You have been going through so much in the past and now. I'm sorry that you have been so much. There's no let up for you isn't there :hug1:

I'm glad you have seen that you need to talk to someone, well done for that.

Let us know how the appointment with the Doctor goes :)

Marliee x
 
katya

katya

Well-known member
Joined
Dec 4, 2013
Messages
2,052
Location
England
Hello Me24U. God, I am so sorry you've had to go through all that. My jaw dropped to read that your ex-partner was abusing your daughter. No wonder you've had a hard time accepting men in your life. Now your new partner has cancer... That's just awful. It's a collection of horrendous things that, individually, could knock anyone on their arse, and they've all happened to you. I'm so sorry.

It must be hard to go through all of that and also continue to function as a successful working person. I'm sorry you've had to go through that much pressure for so long.

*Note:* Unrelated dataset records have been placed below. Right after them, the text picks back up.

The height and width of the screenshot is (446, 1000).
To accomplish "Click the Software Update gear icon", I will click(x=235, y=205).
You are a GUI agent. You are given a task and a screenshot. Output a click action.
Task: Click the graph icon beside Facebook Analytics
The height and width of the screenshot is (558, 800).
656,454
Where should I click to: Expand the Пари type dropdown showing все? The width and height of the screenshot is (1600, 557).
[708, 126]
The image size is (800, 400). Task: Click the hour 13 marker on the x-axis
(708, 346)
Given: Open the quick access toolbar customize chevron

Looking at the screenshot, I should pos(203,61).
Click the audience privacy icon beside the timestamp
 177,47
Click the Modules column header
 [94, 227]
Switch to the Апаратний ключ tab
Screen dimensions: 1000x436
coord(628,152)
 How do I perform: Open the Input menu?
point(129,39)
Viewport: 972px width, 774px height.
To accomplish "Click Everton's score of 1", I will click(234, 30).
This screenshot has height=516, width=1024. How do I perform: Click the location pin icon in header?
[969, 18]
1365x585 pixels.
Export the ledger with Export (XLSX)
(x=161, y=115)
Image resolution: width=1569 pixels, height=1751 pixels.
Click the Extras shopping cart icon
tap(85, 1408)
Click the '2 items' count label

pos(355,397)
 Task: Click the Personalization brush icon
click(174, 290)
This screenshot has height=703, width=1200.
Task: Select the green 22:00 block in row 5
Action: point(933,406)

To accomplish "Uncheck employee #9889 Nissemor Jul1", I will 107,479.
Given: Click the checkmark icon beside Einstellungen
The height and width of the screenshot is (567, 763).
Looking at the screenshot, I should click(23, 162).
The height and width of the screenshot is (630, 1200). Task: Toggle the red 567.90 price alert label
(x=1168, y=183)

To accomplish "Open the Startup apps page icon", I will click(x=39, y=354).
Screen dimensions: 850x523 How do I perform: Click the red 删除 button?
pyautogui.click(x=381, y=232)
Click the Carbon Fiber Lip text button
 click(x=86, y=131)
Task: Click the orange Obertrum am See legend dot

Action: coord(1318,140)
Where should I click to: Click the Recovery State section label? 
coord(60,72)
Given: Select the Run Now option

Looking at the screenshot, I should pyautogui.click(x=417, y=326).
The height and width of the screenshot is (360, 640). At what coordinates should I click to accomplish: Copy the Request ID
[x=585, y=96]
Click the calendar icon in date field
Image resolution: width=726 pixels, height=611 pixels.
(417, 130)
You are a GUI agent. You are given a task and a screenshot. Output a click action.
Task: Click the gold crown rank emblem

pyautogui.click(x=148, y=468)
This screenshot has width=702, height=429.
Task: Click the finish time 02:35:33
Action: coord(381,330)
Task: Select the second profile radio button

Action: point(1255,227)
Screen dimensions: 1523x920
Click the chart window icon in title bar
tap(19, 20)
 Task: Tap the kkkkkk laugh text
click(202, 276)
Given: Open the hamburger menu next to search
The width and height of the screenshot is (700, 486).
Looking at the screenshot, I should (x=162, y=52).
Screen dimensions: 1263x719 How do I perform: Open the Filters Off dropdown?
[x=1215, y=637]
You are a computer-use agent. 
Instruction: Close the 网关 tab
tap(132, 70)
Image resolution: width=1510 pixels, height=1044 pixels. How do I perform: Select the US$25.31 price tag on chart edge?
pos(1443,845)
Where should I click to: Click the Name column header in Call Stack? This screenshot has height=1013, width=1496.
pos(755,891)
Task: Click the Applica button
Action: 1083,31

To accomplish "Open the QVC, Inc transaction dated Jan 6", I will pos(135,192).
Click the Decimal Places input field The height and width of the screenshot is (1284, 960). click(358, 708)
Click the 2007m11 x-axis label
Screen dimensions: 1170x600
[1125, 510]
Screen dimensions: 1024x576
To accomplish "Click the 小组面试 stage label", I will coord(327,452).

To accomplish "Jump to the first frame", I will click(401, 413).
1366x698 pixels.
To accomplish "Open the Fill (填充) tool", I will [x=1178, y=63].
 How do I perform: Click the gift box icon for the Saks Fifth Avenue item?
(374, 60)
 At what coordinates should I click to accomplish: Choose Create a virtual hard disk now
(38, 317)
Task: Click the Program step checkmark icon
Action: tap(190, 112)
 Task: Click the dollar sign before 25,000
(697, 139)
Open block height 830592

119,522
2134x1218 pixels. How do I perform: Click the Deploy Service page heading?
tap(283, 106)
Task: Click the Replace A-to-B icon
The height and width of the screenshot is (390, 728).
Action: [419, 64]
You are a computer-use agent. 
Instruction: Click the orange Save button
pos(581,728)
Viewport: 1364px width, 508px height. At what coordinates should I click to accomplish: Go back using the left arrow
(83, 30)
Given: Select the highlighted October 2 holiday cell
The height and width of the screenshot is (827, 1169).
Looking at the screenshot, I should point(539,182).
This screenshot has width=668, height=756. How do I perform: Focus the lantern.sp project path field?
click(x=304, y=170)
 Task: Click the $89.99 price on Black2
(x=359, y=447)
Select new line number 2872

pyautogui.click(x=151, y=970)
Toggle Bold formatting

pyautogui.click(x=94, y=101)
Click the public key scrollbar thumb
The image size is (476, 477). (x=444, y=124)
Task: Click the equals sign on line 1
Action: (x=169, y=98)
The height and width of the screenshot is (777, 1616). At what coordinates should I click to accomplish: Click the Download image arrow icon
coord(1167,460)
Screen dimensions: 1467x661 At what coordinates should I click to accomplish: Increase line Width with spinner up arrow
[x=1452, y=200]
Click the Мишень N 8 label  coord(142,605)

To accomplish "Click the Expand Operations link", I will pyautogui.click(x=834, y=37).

Please know, though, that you're not doomed to sadness; these horrible, horrendous things do happen, but with the right treatment and stuff, it is possible for people who've gone through things like this to lead happy and fulfilling lives. Please don't give up hope, because that's when you effectively doom yourself - and you needn't.

Are you currently having any therapy for what you're going through? I'd try to get some counselling for the past events, and specialised counselling/group counselling for your partner's cancer. I don't know where you're from but I'm guessing by your spelling of centre that you're British? If so, hit up Macmillan. They're apparently really, really good. Please don't suffer in silence.